In the past, the skilled trades have been looked down upon, but the truth is that this career path can provide a great salary, excellent job growth, and flexible work-life balance. Here are some common myths about the skilled trades. Share with those you know who are pondering a career change and get more motivated people on your team!


Myth #1: Skilled Trades Are for People Who Won't Do Well in College

While it's a common myth that the trades are what people who didn't have the best grades in school fall back on, this just isn't true. ALL of the trades, from plumbing and carpentry to electrical and painting, require an understanding of many advanced math and science concepts. Many students also find the hands-on application makes these concepts easier to understand, so just because you didn't care for algebra doesn't mean you won't be great at building or siding houses with vinyl siding.


Myth #2: Tradespeople Don't Make Enough Money

This myth comes from the fact that the skilled trades don't require a college education, and society drills into our heads that a degree is required to make decent money. However, this isn't true at all. According to the Bureau of Labor Statistics, the average plumber makes $25.92 per hour or around $53,910 a year, and electricians top this at an average of $26.53 an hour and $55,190 per year. VSI suggests that once you step on the jobsite and start gaining applicable experience, an installer can make up to $70K, and if you start your own business, possibly more.

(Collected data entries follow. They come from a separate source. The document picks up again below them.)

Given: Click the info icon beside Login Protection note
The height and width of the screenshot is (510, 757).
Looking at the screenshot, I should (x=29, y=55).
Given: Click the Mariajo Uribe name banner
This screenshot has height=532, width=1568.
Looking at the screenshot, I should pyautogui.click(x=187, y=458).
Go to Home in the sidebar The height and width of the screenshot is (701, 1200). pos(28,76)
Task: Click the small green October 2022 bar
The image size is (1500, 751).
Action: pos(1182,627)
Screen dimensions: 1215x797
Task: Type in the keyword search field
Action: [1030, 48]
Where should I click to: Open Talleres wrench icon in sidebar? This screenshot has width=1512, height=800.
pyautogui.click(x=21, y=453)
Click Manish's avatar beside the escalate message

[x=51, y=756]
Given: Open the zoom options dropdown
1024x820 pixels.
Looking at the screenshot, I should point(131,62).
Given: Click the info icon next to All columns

Myth #3: It's Difficult to Find a Job in a Skilled Trade

The shortage of skilled trade workers in the United States currently means that the expected job growth outlook for these jobs is often higher than average. The truth is there are currently more open jobs available than people willing to go into the skilled trades. This means it's often easier for those who are willing to jump into an apprenticeship and start right away to find paying work than it is for those with degrees who are competing against a much larger candidate pool. VSI suggests the construction industry is growing with roughly 790,400 jobs added by 2024. It seems to me that the demand is outweighing the current supply (that’s where you and your contacts come in).


Myth #4: Skilled Trades Aren't a "Real" Career

This is not true at all. The skilled trades are like any other job in that you start at the entry level (called trainee or apprentice) and work your way up. With these types of jobs (the trades), this means going from trainee/apprentice to journeyman to master or a version of a process like this. And with each of these steps comes more training, experience, and job security. Those who make it to the master level can often earn upwards of $80,000 a year — sometimes more depending on location and other specialties like commercial work or entrepreneurship.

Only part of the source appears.